The flipside of the tax credit, of course, is its negative impact on co-production, down a staggering 62% to $127 million in the first three-quarters of ’07. There have been just 29 co-productions so far this year, compared with 52 in the same period of ’06.

The old system gave a tax break on the entire budget of a co-produced movie, wherever it was shot. The new tax credit applies only to expenditure on British soil, thus removing most of the financial advantages of co-producing with the U.K.

The UKFC is urgently looking for evidence whether this slump actually matters.

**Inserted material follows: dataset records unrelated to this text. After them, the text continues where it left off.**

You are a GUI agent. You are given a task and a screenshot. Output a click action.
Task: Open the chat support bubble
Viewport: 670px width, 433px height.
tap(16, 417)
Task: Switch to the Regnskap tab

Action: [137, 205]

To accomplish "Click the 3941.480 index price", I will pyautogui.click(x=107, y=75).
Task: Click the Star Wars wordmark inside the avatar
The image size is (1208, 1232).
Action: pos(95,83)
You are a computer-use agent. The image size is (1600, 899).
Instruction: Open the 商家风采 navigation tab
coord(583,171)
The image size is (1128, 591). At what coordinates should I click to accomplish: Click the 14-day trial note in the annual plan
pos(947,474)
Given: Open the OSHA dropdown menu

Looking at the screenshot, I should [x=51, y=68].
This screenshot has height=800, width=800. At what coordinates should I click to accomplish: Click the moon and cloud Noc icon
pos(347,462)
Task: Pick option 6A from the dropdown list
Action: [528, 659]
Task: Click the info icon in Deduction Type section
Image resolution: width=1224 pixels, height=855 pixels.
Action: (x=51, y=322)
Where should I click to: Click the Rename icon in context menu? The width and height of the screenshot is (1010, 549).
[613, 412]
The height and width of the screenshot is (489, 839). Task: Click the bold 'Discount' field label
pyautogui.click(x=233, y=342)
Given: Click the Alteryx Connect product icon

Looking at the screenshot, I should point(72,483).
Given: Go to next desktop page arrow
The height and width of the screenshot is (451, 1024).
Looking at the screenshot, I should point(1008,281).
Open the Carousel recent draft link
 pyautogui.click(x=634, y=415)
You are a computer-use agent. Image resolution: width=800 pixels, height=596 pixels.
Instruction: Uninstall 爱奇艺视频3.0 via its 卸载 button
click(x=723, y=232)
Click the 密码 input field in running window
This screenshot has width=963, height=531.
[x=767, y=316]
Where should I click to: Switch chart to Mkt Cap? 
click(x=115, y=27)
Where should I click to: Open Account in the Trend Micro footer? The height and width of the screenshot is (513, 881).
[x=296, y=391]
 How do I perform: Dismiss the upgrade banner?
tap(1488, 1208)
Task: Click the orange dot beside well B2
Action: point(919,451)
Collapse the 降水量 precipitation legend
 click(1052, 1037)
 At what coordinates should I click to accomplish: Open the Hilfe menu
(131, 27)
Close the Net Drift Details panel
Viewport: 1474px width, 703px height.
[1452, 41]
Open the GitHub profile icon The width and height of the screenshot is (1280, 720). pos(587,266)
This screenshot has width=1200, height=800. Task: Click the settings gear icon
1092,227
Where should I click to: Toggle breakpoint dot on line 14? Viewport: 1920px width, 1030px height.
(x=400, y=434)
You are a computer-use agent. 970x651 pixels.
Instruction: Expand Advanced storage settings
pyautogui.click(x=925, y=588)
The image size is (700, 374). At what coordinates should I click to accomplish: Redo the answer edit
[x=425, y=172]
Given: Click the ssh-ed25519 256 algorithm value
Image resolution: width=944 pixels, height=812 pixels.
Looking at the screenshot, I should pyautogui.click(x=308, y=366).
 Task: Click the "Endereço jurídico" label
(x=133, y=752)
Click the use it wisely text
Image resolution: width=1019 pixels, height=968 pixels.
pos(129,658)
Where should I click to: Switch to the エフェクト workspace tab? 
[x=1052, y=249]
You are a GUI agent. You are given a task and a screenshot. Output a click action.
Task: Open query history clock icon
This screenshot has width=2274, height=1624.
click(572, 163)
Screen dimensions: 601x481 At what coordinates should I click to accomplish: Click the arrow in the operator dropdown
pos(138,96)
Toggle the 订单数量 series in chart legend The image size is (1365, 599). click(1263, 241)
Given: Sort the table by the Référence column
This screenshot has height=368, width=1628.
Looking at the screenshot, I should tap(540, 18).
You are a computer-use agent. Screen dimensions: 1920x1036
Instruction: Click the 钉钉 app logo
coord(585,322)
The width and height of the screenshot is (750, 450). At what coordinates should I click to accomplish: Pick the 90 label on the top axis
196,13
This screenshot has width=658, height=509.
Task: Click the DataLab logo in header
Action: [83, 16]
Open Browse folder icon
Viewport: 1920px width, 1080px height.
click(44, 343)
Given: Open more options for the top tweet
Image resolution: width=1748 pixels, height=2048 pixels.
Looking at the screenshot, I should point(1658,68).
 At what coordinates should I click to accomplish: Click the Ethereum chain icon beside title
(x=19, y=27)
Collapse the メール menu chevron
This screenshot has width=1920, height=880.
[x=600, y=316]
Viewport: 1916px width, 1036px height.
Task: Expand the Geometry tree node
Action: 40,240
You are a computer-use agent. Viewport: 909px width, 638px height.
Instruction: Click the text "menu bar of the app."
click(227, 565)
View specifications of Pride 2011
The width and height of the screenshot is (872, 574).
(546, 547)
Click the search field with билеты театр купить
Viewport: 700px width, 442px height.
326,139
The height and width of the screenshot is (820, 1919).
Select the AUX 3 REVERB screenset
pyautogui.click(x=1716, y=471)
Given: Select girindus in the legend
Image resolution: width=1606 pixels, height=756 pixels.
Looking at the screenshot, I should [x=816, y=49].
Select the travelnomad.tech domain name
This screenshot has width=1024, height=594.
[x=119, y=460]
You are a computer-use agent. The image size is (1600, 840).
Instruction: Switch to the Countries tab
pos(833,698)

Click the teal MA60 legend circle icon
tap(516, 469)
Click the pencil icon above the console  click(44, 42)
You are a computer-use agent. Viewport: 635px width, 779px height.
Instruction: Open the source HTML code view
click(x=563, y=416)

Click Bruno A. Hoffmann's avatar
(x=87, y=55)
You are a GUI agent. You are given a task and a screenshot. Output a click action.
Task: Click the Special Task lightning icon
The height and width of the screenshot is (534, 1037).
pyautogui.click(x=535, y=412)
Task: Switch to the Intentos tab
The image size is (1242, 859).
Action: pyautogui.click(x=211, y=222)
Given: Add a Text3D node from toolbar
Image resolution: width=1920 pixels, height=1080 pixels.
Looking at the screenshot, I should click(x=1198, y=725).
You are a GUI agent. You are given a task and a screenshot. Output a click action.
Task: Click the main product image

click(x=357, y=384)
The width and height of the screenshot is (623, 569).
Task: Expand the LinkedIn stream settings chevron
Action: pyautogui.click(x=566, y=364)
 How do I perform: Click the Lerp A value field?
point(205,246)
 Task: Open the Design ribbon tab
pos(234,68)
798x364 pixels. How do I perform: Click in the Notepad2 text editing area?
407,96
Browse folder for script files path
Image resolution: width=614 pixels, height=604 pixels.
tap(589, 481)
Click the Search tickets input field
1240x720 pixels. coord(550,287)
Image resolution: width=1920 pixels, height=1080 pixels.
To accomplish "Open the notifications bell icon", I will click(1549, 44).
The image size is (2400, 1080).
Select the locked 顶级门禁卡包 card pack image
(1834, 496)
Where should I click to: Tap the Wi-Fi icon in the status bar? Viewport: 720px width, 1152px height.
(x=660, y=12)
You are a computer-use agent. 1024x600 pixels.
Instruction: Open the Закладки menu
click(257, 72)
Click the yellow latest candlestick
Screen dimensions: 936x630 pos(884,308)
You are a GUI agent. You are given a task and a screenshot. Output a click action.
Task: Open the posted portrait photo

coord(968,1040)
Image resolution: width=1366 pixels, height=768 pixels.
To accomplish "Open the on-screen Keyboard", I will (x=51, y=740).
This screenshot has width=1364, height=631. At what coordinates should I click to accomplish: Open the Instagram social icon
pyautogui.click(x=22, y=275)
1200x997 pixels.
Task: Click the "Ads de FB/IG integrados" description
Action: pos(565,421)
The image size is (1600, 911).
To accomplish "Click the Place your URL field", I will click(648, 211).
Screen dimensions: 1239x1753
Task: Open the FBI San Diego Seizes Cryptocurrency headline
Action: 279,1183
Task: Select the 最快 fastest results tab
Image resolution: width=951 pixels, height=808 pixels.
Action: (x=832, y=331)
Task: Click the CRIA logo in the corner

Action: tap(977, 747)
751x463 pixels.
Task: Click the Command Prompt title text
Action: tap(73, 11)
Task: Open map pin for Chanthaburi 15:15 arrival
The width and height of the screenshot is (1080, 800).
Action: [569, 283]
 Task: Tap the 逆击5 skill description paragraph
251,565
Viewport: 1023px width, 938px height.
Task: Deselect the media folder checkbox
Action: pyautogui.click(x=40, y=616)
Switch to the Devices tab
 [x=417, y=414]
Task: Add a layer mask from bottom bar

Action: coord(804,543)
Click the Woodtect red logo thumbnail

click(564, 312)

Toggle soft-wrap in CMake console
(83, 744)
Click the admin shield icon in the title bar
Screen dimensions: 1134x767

Many old co-productions were foreign movies — French, Italian, Danish — of negligible cultural or economic value to Britain.

But UKFC is seeking hard evidence of worthy projects that have failed to get made, so that it can present a case to government for a change in the rules to allow British producers to take British casts, crews and equipment to shoot in foreign locations and still claim the tax credit.

Domestic U.K. production remains surprisingly healthy. Contrary to gloomy signals earlier in the year, the number of movies actually rose from 19 to 23, although spend is down 15% to $246 million. The UKFC argues this is because the silly money which inflated budgets under the old tax breaks have been washed out of the system, without ill effects.

Spinning every statistic as good news is part of the UKFC’s unspoken pact with government. But as one insider confides, “There are all sorts of reasons why this year could have been a disaster. So if we’ve turned out just fine, then it’s a triumph.”